Some skeptics point to a psychological or adaptive component to floaters. Doctors may say the laser did not have an effect, but rather there was a placebo effect or neuroadaptation. This study addresses that issue; there was a significant difference in patient satisfaction between the placebo arm and the treatment arm. This study also confirms the rationale for treating patients with floaters instead of ignoring them. Clinically, we do tell patients there is a potential need to perform an additional treatment because although we are vaporizing the opacities in a small area we are also breaking them up at the same time. Therefore, there are a few remnants that patient might notice postoperatively. This study showed significant subjective improvement in the treatment arm, but there were some who still noticed symptoms. This study was not designed for a follow-up treatment session. It is important for doctors to realize that multiple sessions are common; the plasma or vaporization is occurring in such a small area, thus it is not able to always vaporize the entire floater in one session.

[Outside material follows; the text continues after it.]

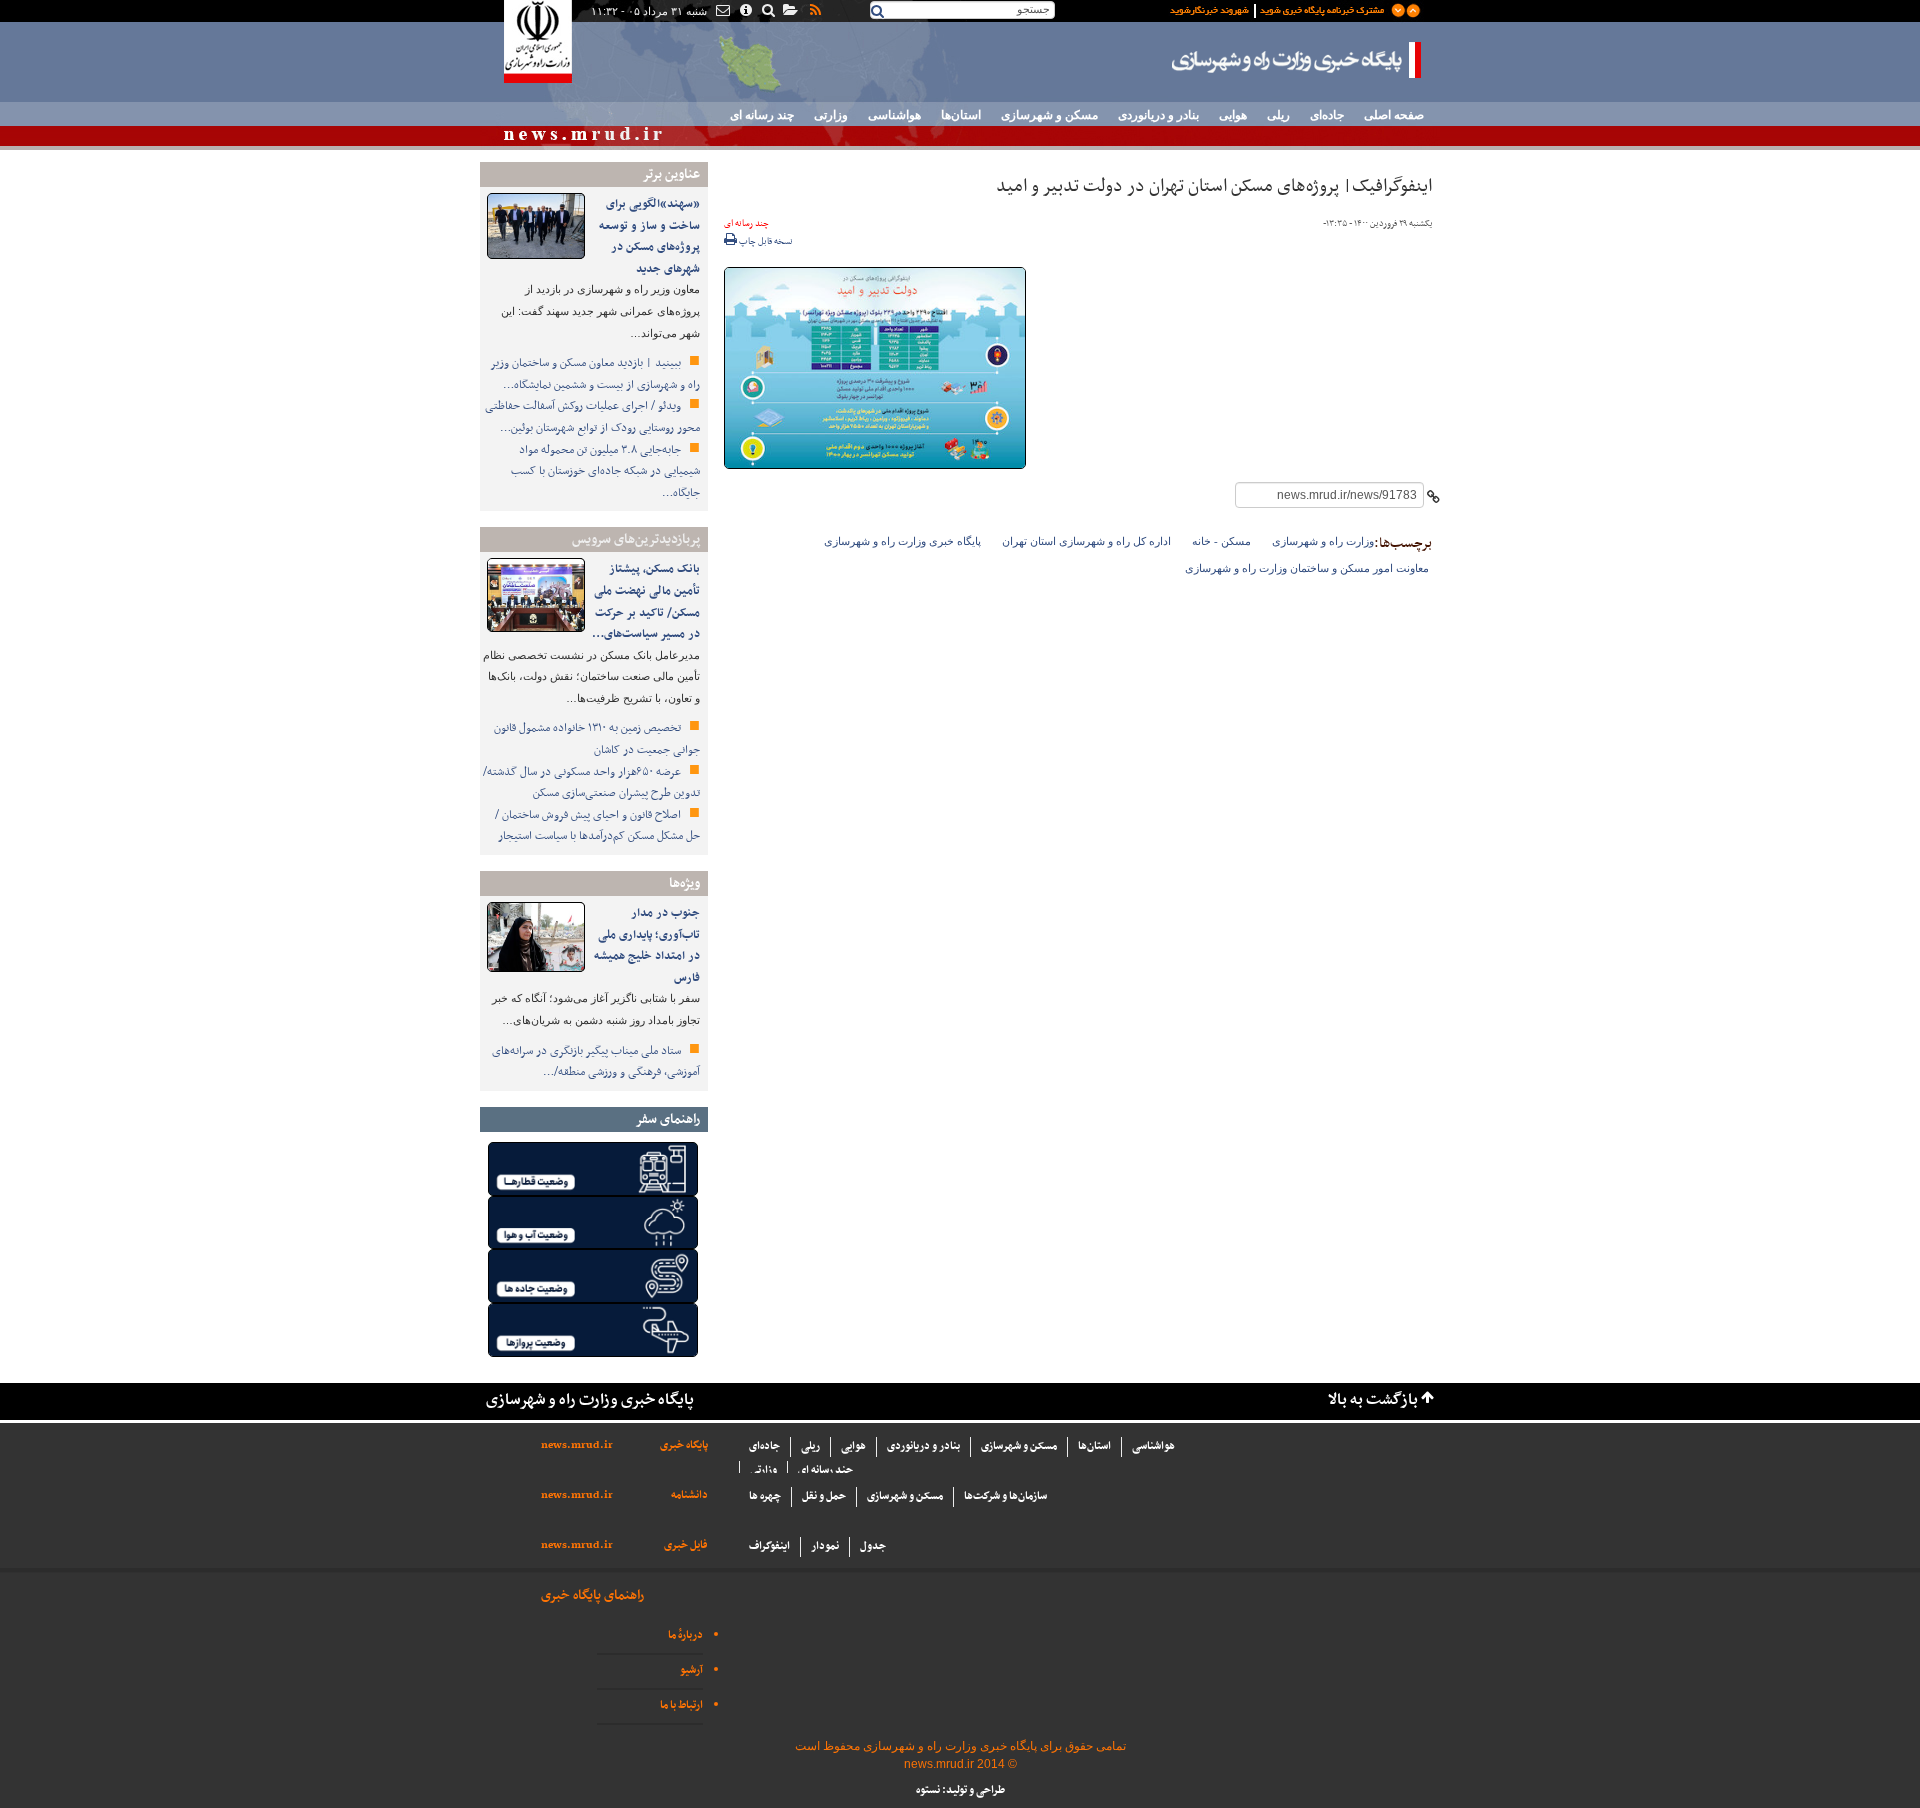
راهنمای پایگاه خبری (592, 1595)
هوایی (1233, 115)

This study was designed to treat Weiss rings. Clinically amorphous clouds and other types of floaters are typically treated as well. The impact on quality of vision can be variable depending on the type of floater, and therefore the postoperative effect on patient satisfaction and improvement in daily functioning can be variable. This is why the placebo-controlled nature of the study was important, but it also demonstrates the need for studies including other types of floaters.
In short, this was a much-needed study to address the basic concerns of safety and efficacy using new modern technology designed for laser floater removal. There are a number of studies ongoing both in the U.S. and internationally that will be coming out in the near future using newer technology and protocols. In fact, we are set to submit a retrospective study with more than 1,000 patients, some having 3 to 4 years of follow-up, demonstrating similar safety and efficacy as seen in this study. There are studies using pattern electroretinogram and rod functionality testing before and after laser floater removal addressing concerns of retinal function after treatment. There is no doubt more work is needed, but with this study, laser floater treatment has been shown to be a viable option for certain patients with disabling floaters.
Inder Paul Singh, MD
The Eye Centers of Racine and Kenosha, Wisconsin
Disclosures: Singh reports he is a consultant for Allergan, Glaukos, Bausch + Lomb, Ellex, Aerie Pharmaceuticals, Imprimis, Shire, NovaBay and Katena.